MIT Team Develops Invisible Labels to Track and Identify Objects

InfraredTags is a system for fabricating objects with embedded codes that are only visible to infrared cameras.

CabeAtwell
over 4 years ago Security / Sensors
(📷: Dogan et al.)

A research team with MIT is bringing metadata to real-world objects. You may be familiar with the types of accompanying information embedded into digital files — the name of the song on an .mp3; the time, date, and location attached to a photo. Mustafa Doga Dogan, a fourth-year Ph.D. student in the MIT Department of Electrical Engineering, began to wonder if similar accompanying information could be attached to items encountered as you walk around, say, a store or a museum. This line of thinking solidified into a real possibility at the end of 2020 when a new smartphone model was introduced with a camera utilizing the infrared range of the electromagnetic spectrum.

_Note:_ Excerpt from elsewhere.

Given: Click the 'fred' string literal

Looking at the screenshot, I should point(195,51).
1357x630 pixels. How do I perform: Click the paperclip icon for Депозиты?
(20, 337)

Now, Dogan and his colleagues have come up with a concept they refer to as InfraredTags — unobtrusive, durable tags embedded within the interior of objects fabricated on 3D printers.

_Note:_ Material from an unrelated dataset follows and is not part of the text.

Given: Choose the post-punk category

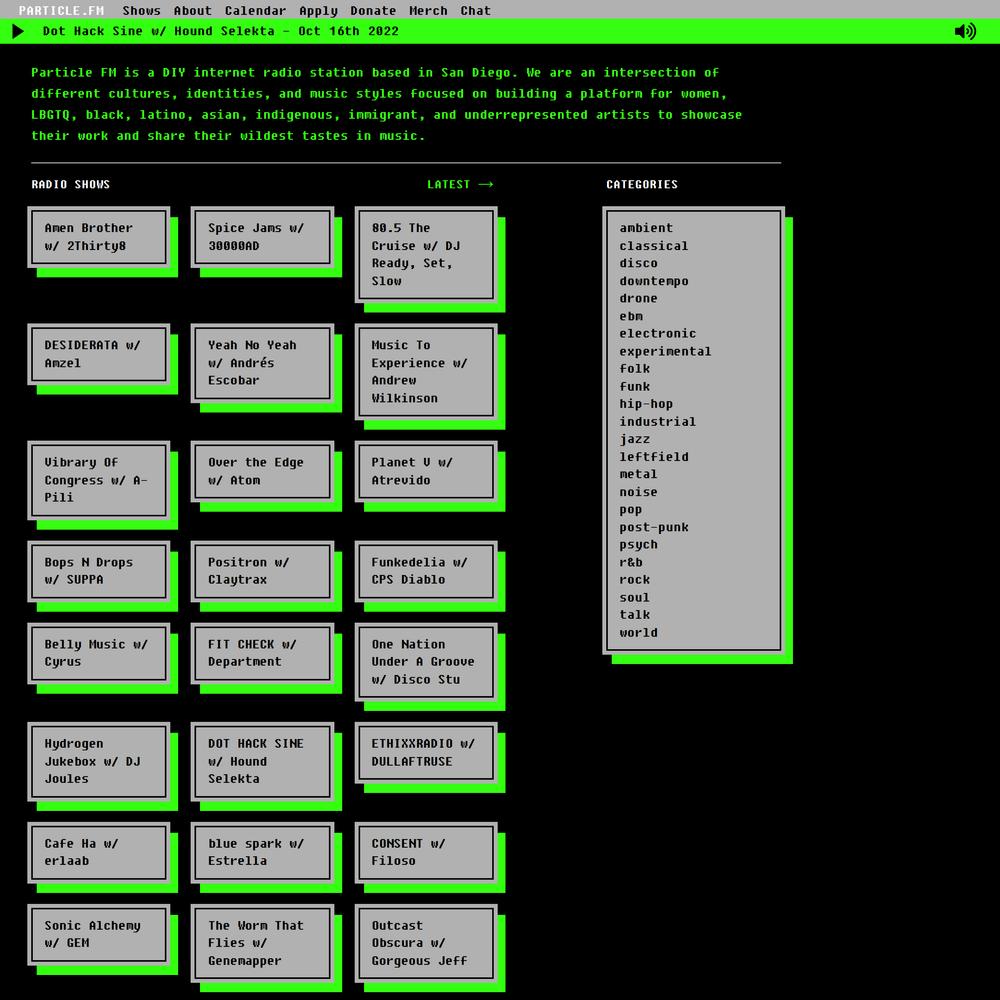Looking at the screenshot, I should coord(654,527).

With these tags, you can regulate the temperature on a thermostat. (📷: MIT CSAIL YouTube)

Part of the design challenge was finding a suitable plastic that IR light can pass through and available as a filament spool for 3D printers. Eventually, custom plastic filaments produced by a small German company came through, showing an opacity to visible light as well as transparency to IR light on a spectrometer test. To actually produce the tags, there are a few possibilities. Either the code is carved out of tiny air gaps within a layer of the plastic, or it is imprinted in a layer of the IR-transmitting material that is backed by an opaque material, providing a contrast that makes it easier to read.

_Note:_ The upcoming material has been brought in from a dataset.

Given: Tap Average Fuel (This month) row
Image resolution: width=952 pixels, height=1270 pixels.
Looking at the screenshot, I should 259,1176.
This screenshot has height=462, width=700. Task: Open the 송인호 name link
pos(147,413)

The tags themselves could look like a traditional barcode, or 2D options like QR codes and ArUco markers could be utilized to pack more information in a small tag. The MIT team has also developed a software UI that specifies what the tag should look like and where it should appear within the object. The clever invention could eventually lead to a future wherein pointing your phone camera at an object yields useful information without the need to even search for a barcode.

So far, the researchers have created several prototypes, including mugs with barcodes within the container walls, a Wi-Fi router prototype with invisible tags that reveal the network name or password, and a cheap video game controller which is just plastic with an embedded ArUco marker — turn or move the controller, and an inexpensive IR camera can be used to determine its position and orientation. Labeling and tagging systems are large parts of our everyday lives, and Dogan and his colleagues continue to imagine new possibilities for the technology in both VR and everyday life. Their paper describing methods, data, and future work is being presented at the ACM CHI Conference in New Orleans this spring and is currently available here.